● Texto proporcionado:
»»
Marcelo Figueras
La vida tiene estas cosas deslumbrantes. Hace un par de días mi padre me trajo copias en papel de viejas fotos en blanco y negro (lo admito: ¡yo soy de la época en la que todavía había tranvías y no existía el control remoto!), en las que tengo unos pocos días de vida y mamá me sostiene en brazos. Pero además me trajo un par de hojitas garabateadas con una letra conocida. “Esto lo escribió tu madre”, dijo. El papel no tenía encabezamiento ni fecha alguna. Lo cual lo tornó todavía más inquietante. No ocurre todos los días que uno reciba carta de la madre que murió hace veinte años.
««
● Filas extraídas:
»»
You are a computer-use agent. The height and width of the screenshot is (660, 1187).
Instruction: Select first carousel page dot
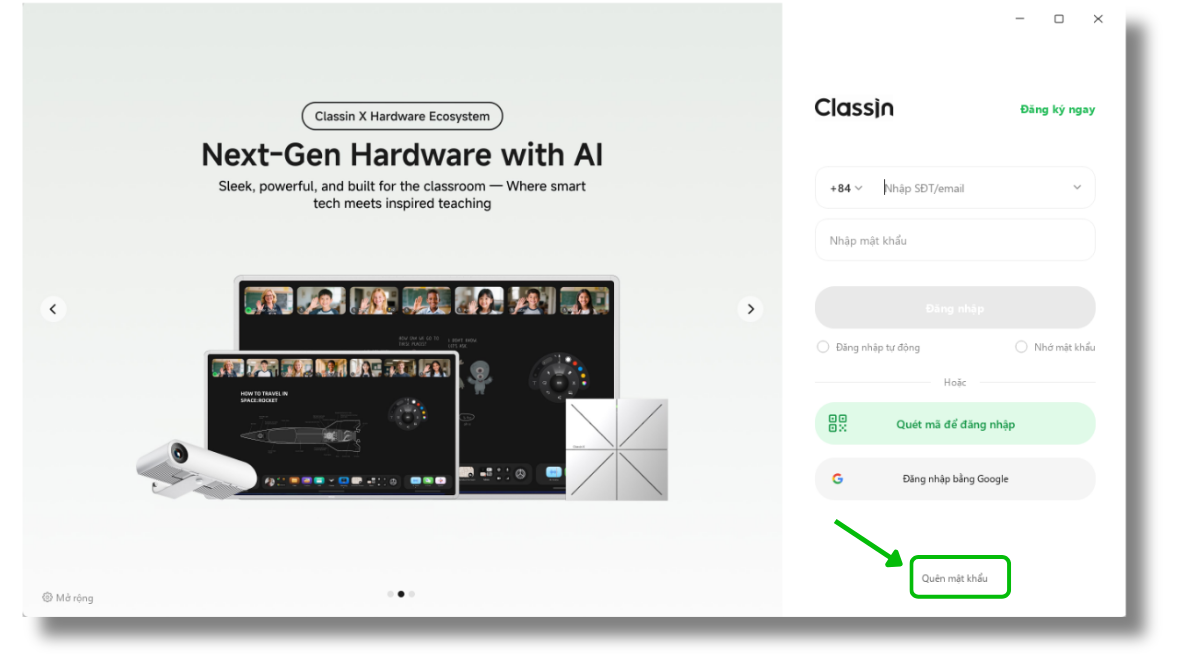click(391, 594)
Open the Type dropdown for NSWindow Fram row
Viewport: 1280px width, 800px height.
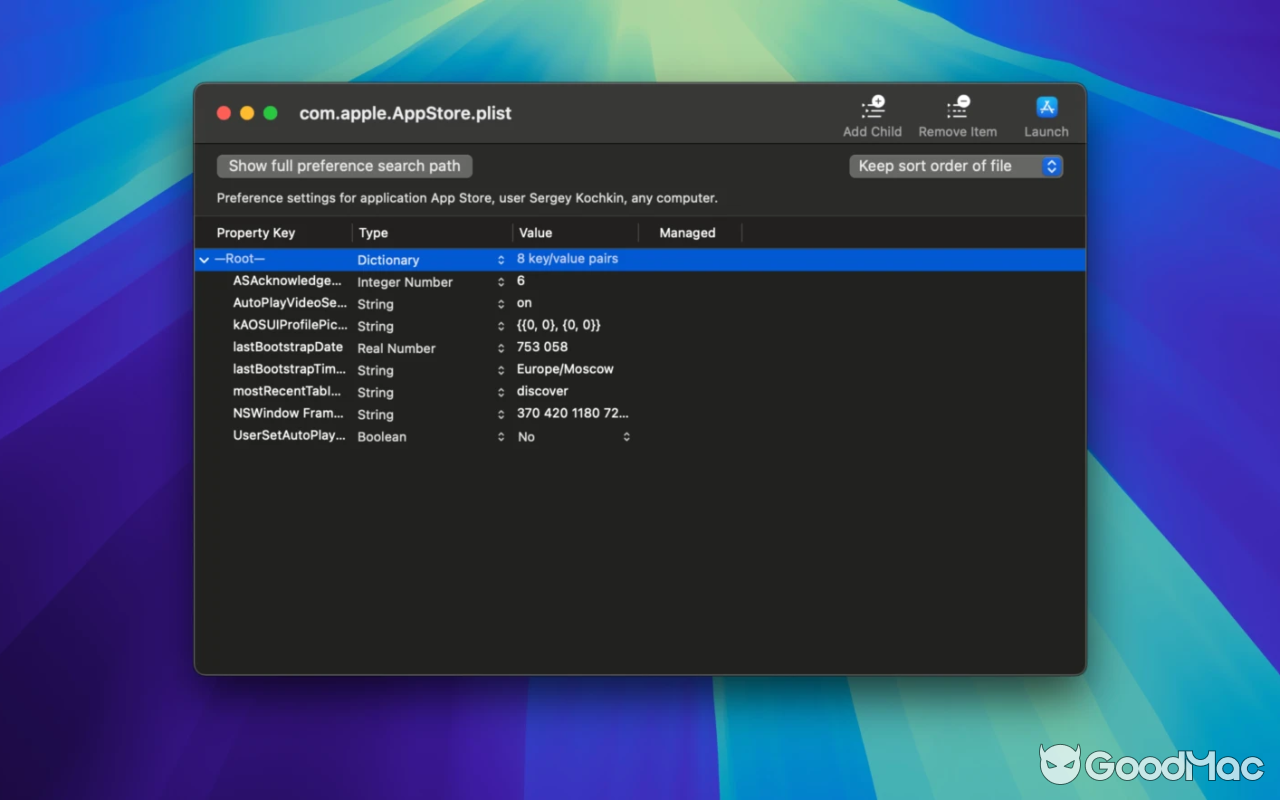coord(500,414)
««
»»
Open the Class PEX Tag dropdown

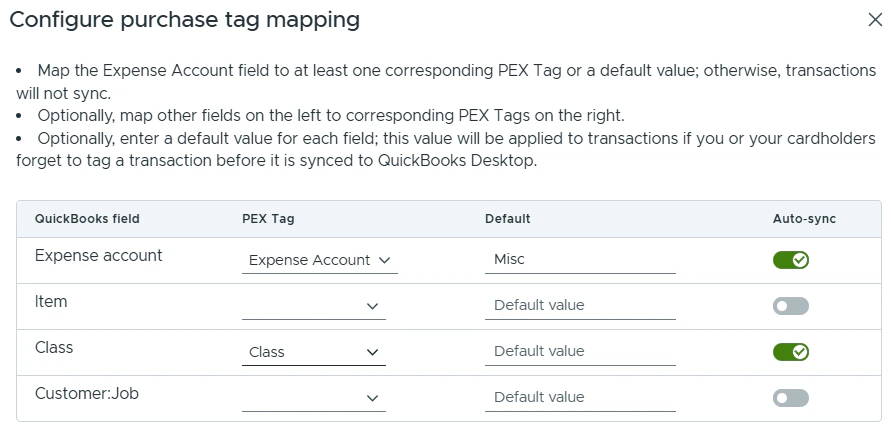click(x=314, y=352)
««
● Problemas y tareas:
(a) Vuelve a escribir tal cual el fragmento del texto proporcionado que empieza en "Marcelo Figueras" y termina en "hace veinte años.".
(b) Según el texto proporcionado, ¿hace cuántos años murió la madre de quien escribe?
(c) Resume en forma de lista el párrafo del texto proporcionado que comienza con "La vida tiene estas cosas deslumbrantes", sin perder sus datos principales.

● Lista de respuestas:
(a)
Marcelo Figueras
La vida tiene estas cosas deslumbrantes. Hace un par de días mi padre me trajo copias en papel de viejas fotos en blanco y negro (lo admito: ¡yo soy de la época en la que todavía había tranvías y no existía el control remoto!), en las que tengo unos pocos días de vida y mamá me sostiene en brazos. Pero además me trajo un par de hojitas garabateadas con una letra conocida. “Esto lo escribió tu madre”, dijo. El papel no tenía encabezamiento ni fecha alguna. Lo cual lo tornó todavía más inquietante. No ocurre todos los días que uno reciba carta de la madre que murió hace veinte años.

(b) Hace veinte años.

(c)
- Hace un par de días, el padre de quien escribe le trajo copias en papel de viejas fotos en blanco y negro.
- En esas fotos, quien escribe tiene pocos días de vida y está en brazos de su madre.
- El padre también le trajo un par de hojitas garabateadas con una letra conocida y le dijo que las había escrito su madre.
- El papel no tenía encabezamiento ni fecha, y eso lo hizo todavía más inquietante.
- La madre había muerto hacía veinte años.